White House Chief of Staff Rahm Emanuel won't be alone today when he huddles with senators about health care, as Brian noted earlier.
The White House says he's part of a 5-person team leading the charge for meetings expected to last from 2:30 to 4:15 p.m. The focus is merging the bill passed by the Senate Finance Committee yesterday with the one passed earlier in the year by the Senate Health Education and Labor Committee.
A White House official told TPMDC Senate Majority Leader Harry Reid called for the meeting.

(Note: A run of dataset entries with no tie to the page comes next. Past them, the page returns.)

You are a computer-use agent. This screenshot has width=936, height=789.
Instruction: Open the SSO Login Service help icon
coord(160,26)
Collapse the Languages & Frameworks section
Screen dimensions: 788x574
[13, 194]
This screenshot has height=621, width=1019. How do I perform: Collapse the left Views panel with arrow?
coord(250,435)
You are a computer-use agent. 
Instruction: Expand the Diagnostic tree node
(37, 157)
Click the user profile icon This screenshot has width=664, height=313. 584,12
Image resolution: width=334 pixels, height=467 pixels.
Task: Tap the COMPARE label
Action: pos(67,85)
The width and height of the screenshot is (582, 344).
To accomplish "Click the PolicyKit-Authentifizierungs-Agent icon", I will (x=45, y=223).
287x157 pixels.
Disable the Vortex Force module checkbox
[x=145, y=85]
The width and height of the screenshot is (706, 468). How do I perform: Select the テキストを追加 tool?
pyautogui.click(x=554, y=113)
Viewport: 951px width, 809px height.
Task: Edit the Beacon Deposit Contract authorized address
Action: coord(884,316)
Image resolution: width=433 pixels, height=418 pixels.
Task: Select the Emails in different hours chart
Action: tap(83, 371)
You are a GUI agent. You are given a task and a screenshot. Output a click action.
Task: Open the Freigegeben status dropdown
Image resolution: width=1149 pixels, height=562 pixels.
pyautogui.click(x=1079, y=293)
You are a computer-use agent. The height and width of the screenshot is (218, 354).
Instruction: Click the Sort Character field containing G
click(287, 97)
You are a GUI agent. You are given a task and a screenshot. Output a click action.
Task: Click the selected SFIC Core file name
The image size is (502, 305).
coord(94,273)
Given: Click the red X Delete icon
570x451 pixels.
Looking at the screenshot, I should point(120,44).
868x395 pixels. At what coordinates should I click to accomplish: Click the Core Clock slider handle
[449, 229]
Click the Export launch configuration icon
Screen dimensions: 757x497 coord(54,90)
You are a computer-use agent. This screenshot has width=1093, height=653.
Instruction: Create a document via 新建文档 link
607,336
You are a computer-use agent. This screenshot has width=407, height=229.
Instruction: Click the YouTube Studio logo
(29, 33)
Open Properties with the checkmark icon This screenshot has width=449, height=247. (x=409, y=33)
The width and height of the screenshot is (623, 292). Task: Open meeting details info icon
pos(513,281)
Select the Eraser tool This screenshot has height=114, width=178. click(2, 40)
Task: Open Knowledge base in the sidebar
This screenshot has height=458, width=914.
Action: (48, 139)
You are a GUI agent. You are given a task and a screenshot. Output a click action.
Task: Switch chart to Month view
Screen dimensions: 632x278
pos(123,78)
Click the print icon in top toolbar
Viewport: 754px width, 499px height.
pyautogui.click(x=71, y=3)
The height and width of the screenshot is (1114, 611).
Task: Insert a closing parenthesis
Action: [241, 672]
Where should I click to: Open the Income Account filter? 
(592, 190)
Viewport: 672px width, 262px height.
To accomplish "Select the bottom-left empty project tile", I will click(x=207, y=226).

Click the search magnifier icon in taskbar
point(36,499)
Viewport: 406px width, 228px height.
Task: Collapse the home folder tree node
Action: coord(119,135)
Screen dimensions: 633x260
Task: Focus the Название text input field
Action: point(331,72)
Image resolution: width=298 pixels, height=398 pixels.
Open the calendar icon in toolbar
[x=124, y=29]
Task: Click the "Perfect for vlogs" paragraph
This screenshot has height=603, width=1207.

"As we've said throughout this process, the White House stands ready to assist Leader Reid and Chairmen Baucus and Dodd in moving the reform effort forward. White House and HHS staff have regularly been present for legislative action so far, and they'll continue to play a similar advisory role," the official said.
The group of visitors after the jump.
Rahm Emanuel, White House Chief of StaffNancy-Ann DeParle, Director of the White House Office for Health Reform
Peter Orszag, Director of the Office of Management and Budget
Phil Schiliro, Director of Legislative Affairs
Shawn Maher, White House Senate Liaison
Emanuel is a bit of a tough guy when it comes to his former colleagues on the Hill and his interactions with Reid haven't always been pleasant. But Orszag and Schiliro have a lot of fans among the Democratic senate staffers, and the White House wanted the whole team on hand so both political and policy questions can be addressed at once.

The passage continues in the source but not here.